What is needed
Your task is to retype, exactly and only, the lines from the one containing "This screenshot has width=474, height=626." to the final line of the entries, leaving out all pictures.

Records drawn from a dataset
------------------------------------------------
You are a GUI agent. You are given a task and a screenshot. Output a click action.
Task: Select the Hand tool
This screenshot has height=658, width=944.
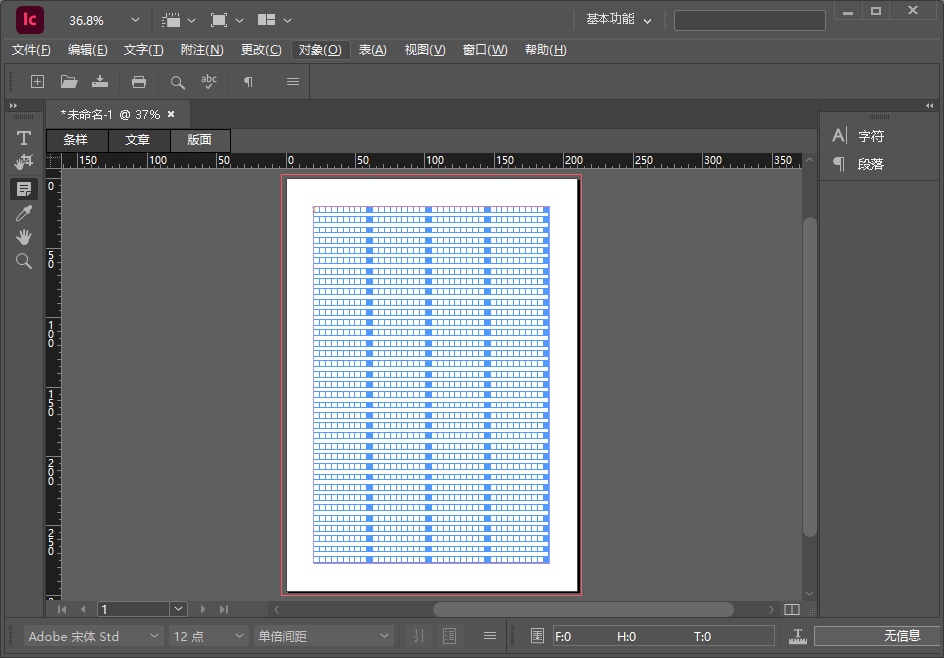tap(24, 237)
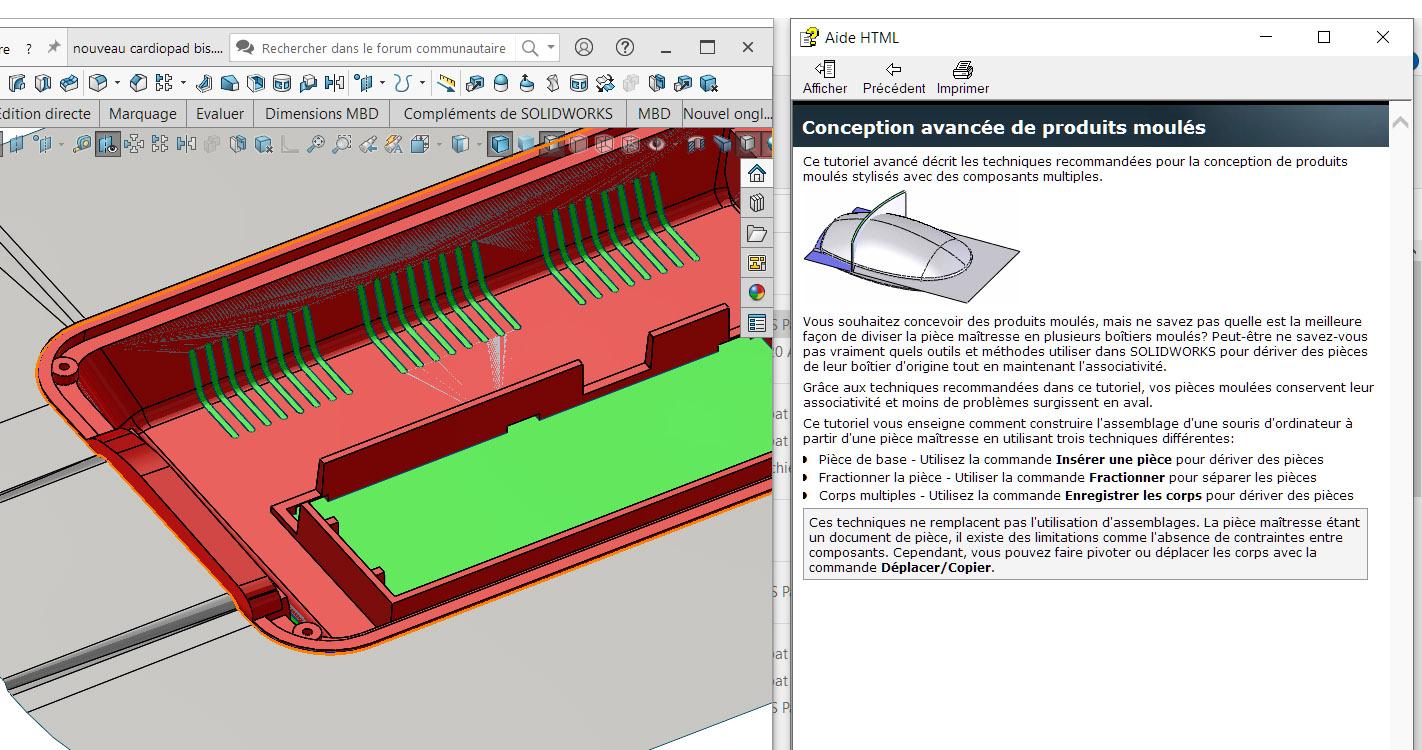Open the Appearances color ball icon

(x=757, y=293)
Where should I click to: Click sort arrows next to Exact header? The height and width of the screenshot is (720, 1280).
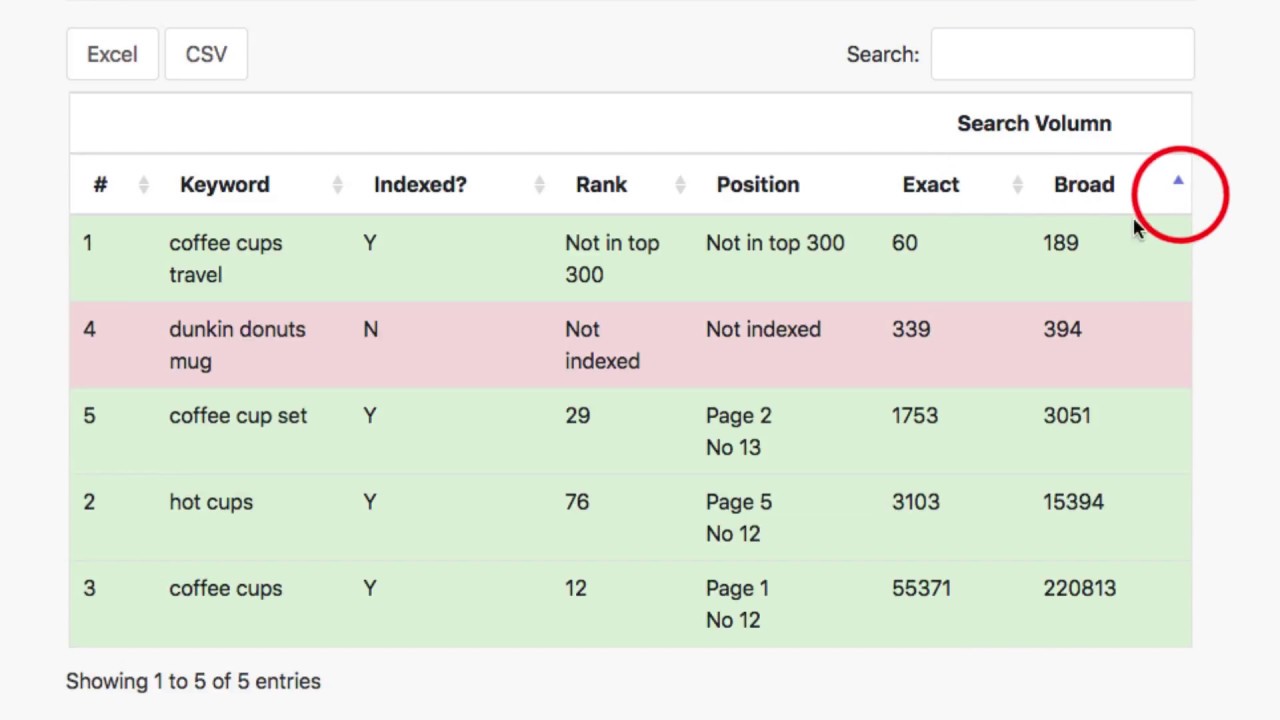point(1017,185)
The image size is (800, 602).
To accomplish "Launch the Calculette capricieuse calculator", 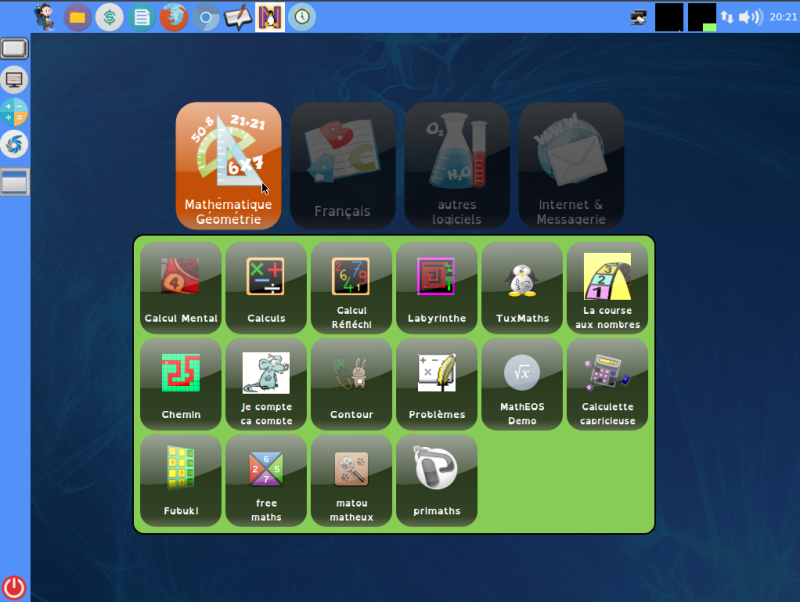I will (x=607, y=384).
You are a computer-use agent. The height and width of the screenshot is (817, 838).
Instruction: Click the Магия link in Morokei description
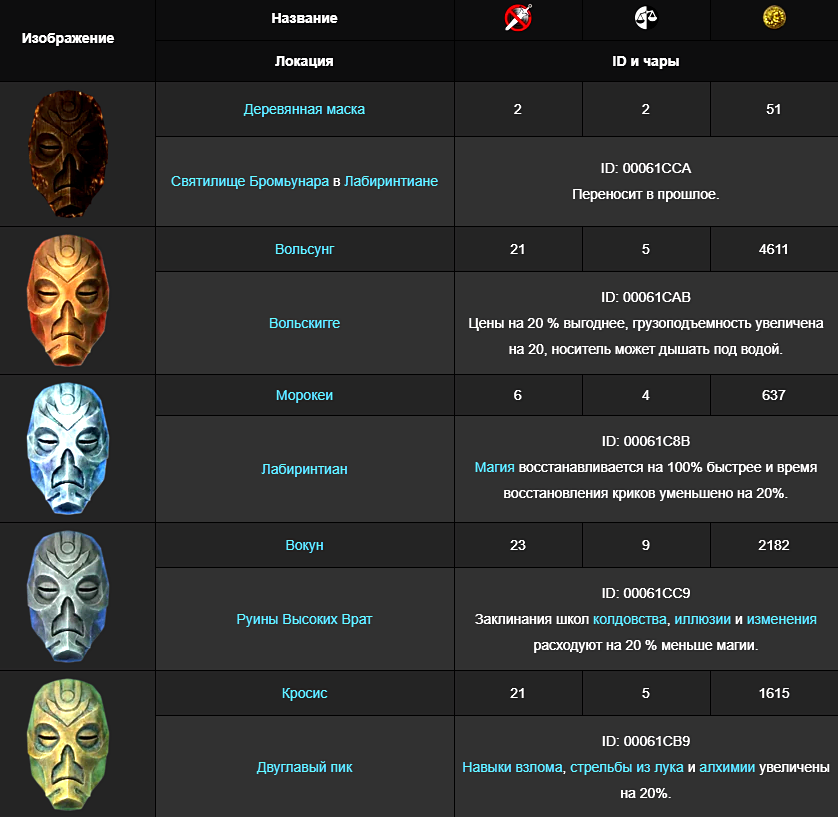coord(494,467)
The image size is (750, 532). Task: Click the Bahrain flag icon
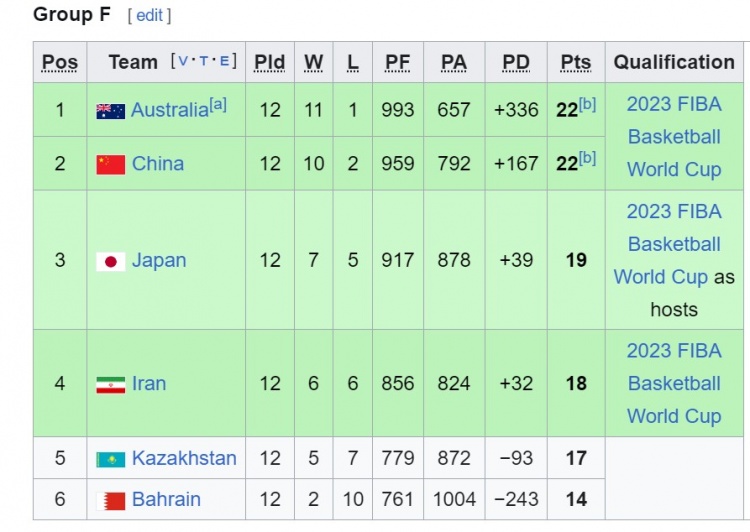tap(110, 500)
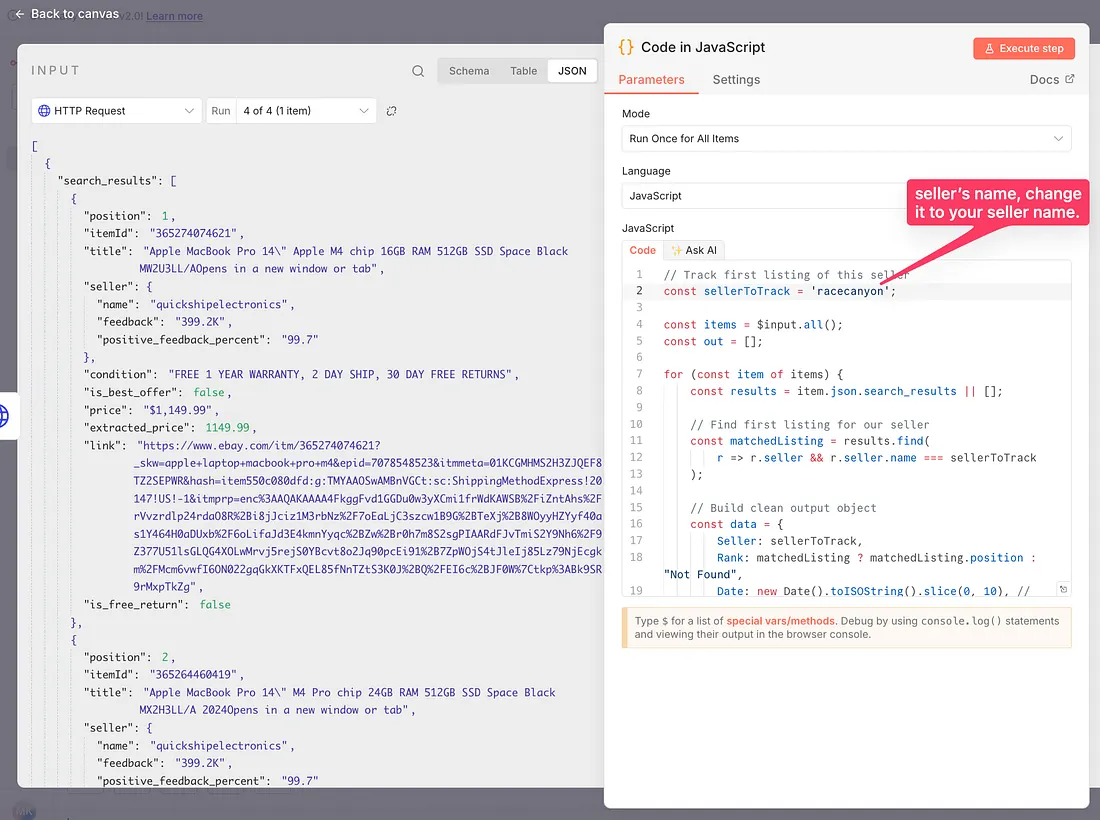Viewport: 1100px width, 820px height.
Task: Click the expand editor icon in code box
Action: point(1063,589)
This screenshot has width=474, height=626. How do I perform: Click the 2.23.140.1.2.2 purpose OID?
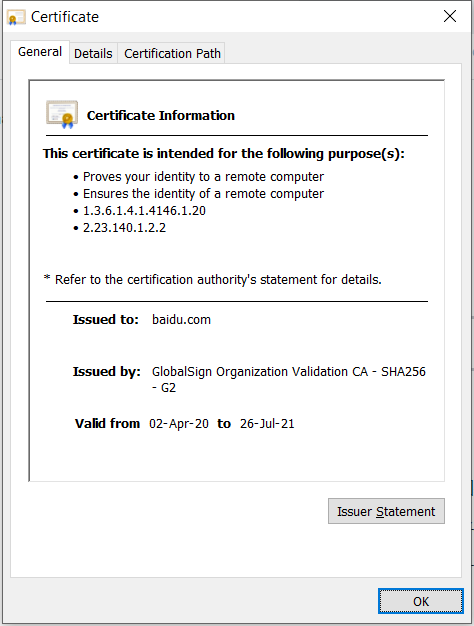coord(124,228)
------------------------------------------------
Expected output
This screenshot has width=474, height=626. How do I perform: Click the 2.23.140.1.2.2 purpose OID?
coord(124,228)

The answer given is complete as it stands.